╭──
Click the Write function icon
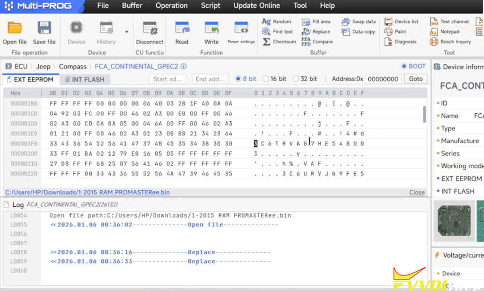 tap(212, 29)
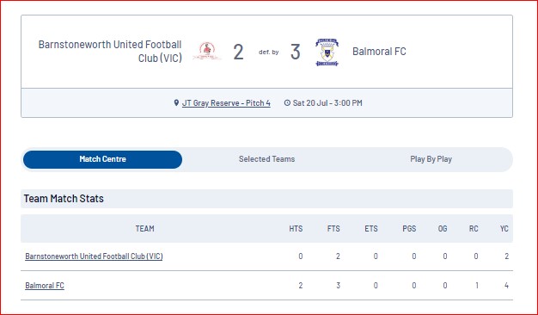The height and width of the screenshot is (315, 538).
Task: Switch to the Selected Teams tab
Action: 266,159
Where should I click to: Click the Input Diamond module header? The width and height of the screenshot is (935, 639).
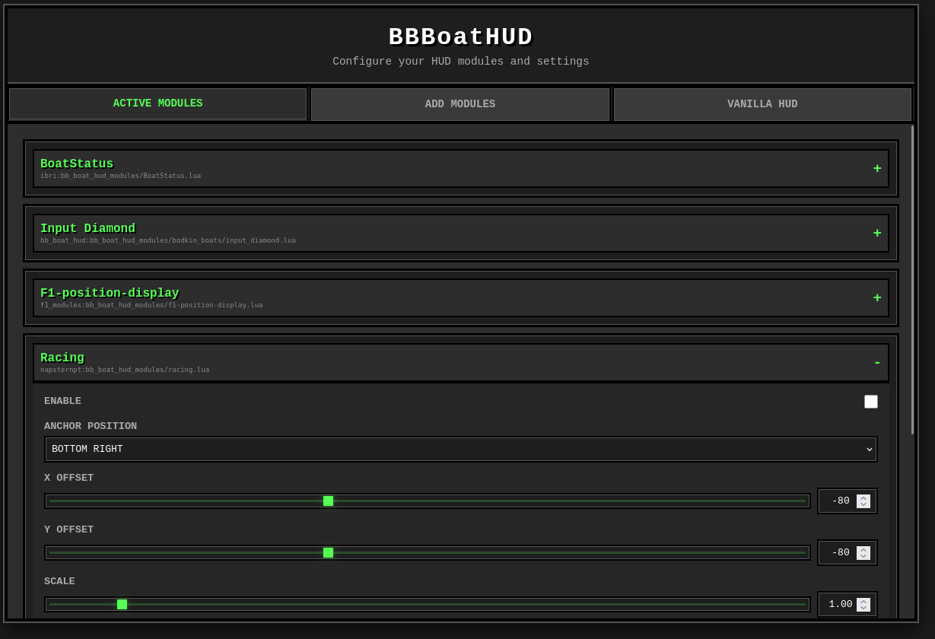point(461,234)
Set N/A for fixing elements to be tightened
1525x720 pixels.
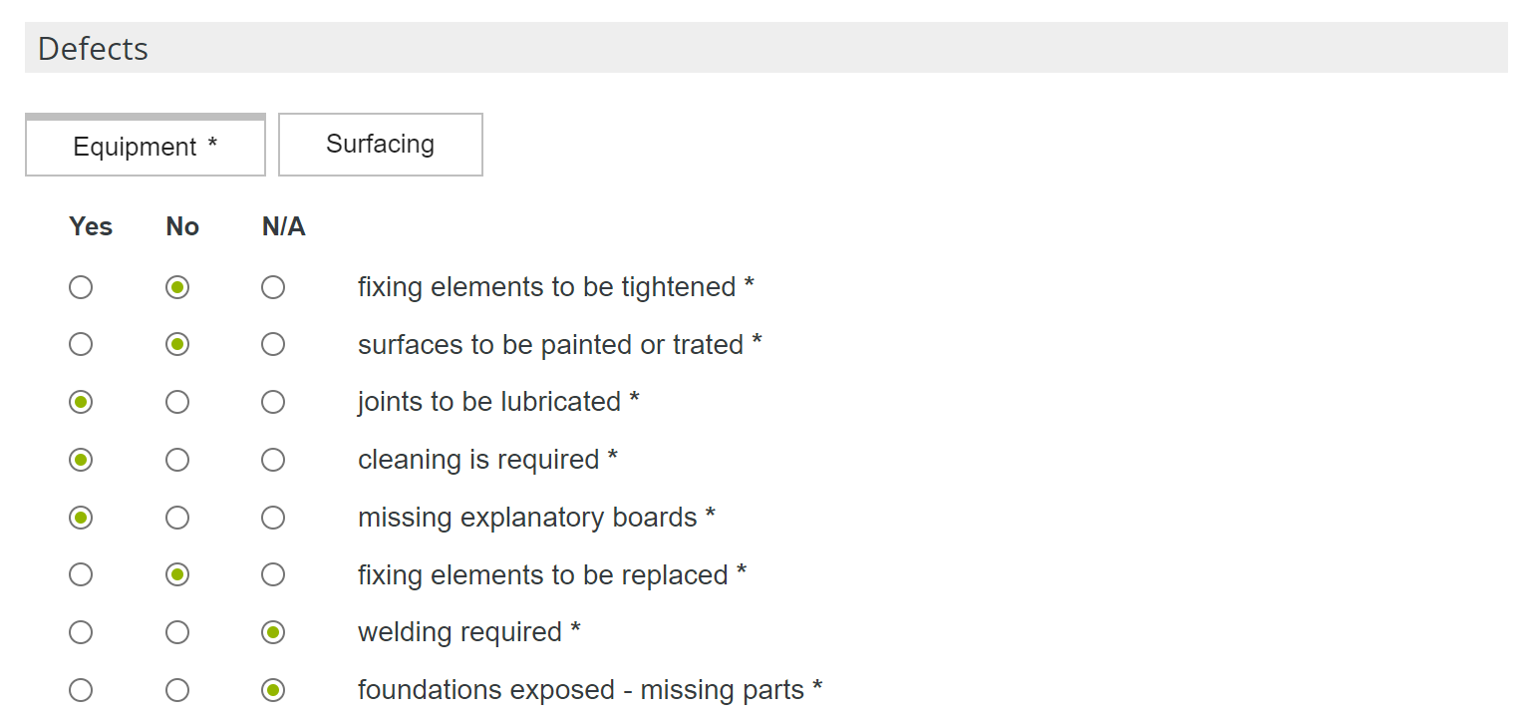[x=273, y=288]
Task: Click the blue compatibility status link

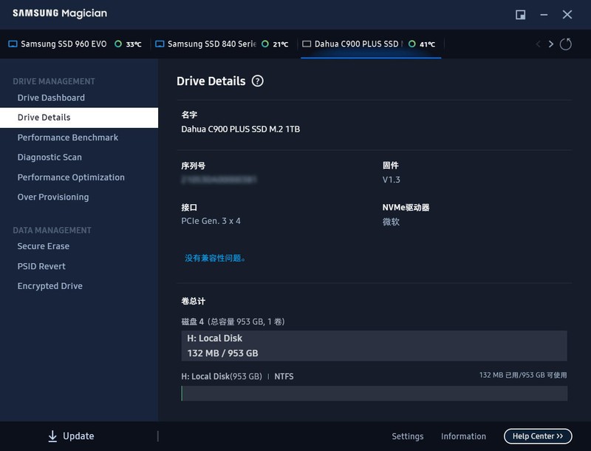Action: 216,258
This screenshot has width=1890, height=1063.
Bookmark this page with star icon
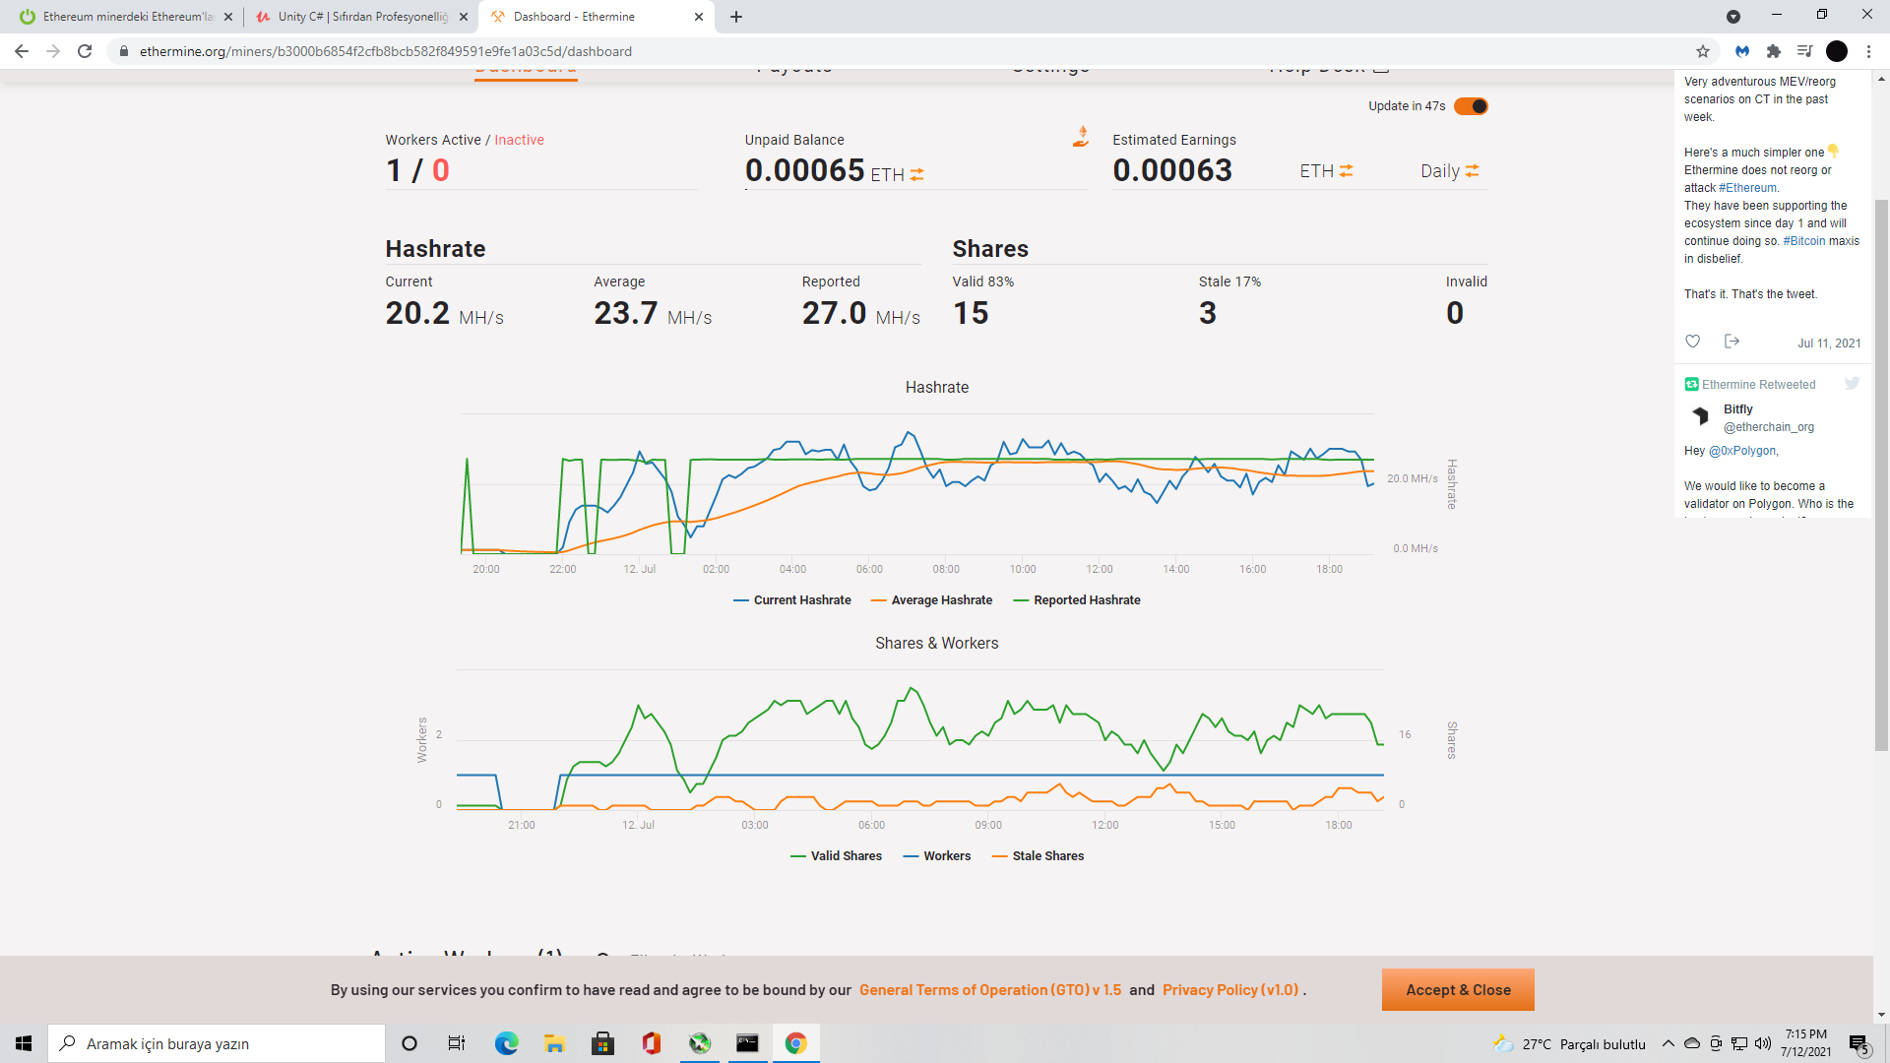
╰──
Could you put the stretch of the listing from the line containing "Task: Click the" through the end of the listing into a numbered list, skipping blank lines and leaving out the pictures?

1. Task: Click the blue compatibility status link
2. Action: 216,258
3. This screenshot has width=1890, height=1063.
4. Bookmark this page with star icon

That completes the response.